On a, du reste, de nombreuses preuves objectives et subjectives de l'existence du périsprit. Ce sont d'abord les sensations dites «d'intégrité», qui accompagnent toujours l'amputation d'un membre quelconque. Des magnétiseurs affirment qu'ils peuvent influencer leurs malades en magnétisant la prolongation fluidique des membres coupés (Carl du Prel, la Doctrine monistique de l'âme, chapitre VI). Viennent ensuite les apparitions des fantômes des vivants. Dans beaucoup de cas, le corps fluidique, concrété, a impressionné des plaques photographiques, laissé des empreintes et des moulages dans des substances molles, des traces sur la poussière et la suie, provoqué le déplacement d'objets etc. (Voir Dans l'Invisible, chapitres XII et XX).

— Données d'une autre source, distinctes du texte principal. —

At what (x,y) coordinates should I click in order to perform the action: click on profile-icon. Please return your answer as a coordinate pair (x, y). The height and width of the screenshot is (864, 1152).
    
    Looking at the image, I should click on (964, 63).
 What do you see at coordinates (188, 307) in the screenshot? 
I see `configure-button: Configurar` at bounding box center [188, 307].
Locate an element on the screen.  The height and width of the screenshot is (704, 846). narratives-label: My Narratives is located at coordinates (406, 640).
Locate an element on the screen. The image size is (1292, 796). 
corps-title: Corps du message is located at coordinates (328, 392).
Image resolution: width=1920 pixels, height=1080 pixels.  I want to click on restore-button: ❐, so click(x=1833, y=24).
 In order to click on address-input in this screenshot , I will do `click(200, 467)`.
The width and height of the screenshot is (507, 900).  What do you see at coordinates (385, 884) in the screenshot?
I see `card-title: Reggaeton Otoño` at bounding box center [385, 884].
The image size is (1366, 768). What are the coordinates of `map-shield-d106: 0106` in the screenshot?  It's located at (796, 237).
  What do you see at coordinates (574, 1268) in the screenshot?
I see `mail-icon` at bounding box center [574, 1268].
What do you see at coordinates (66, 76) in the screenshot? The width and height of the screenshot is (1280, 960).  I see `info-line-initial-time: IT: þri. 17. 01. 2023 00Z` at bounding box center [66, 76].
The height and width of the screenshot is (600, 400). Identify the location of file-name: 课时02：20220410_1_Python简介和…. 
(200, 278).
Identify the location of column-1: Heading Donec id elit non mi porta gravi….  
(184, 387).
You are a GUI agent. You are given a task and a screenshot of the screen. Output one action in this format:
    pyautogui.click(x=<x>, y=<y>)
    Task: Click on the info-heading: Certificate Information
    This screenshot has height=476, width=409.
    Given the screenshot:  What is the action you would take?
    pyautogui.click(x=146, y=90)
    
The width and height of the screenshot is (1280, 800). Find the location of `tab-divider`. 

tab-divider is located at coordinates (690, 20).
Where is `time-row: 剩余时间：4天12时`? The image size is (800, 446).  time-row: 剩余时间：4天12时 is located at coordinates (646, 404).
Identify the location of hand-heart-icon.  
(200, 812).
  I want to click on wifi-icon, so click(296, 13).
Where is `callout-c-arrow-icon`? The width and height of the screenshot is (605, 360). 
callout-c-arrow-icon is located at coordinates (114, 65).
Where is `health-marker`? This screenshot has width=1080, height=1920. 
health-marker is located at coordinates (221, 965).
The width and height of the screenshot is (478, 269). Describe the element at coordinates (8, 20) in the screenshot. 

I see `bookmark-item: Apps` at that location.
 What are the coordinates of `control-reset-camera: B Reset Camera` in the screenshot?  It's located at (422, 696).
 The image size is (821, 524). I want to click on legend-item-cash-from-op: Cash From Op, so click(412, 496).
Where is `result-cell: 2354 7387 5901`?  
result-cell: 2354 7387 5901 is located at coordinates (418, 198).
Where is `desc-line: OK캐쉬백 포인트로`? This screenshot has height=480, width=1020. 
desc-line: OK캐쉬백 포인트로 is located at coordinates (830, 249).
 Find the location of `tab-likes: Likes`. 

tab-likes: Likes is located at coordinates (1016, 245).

3 La règle n'est pas absolue. Le cerveau de Gambetta, par exemple, ne pesait que 1.246 grammes, alors que la moyenne humaine est de 1.500 à 1.800 grammes. Ajoutons, d'ailleurs, que la théorie des localisations cérébrales qui prédominait dans la physiologie a été mise en sérieux échec par des «cas fameux et fréquents de lésions étendues dans les régions essentielles, ne s'accompagnant d'aucun trouble psychique grave, ni d'aucune restriction de la personnalité». Voir le cas célèbre publié par le docteur Guépin en mars 1917 et les faits nombreux de blessures de guerre spécialement étudiés par le docteur Troude (Revue métapsychique, n° 1, 1921-1922).


4 Claude Bernard, la Science expérimentale ; Phénomènes de la vie.


5 Nous entendons ici par esprit le principe de l'intelligence.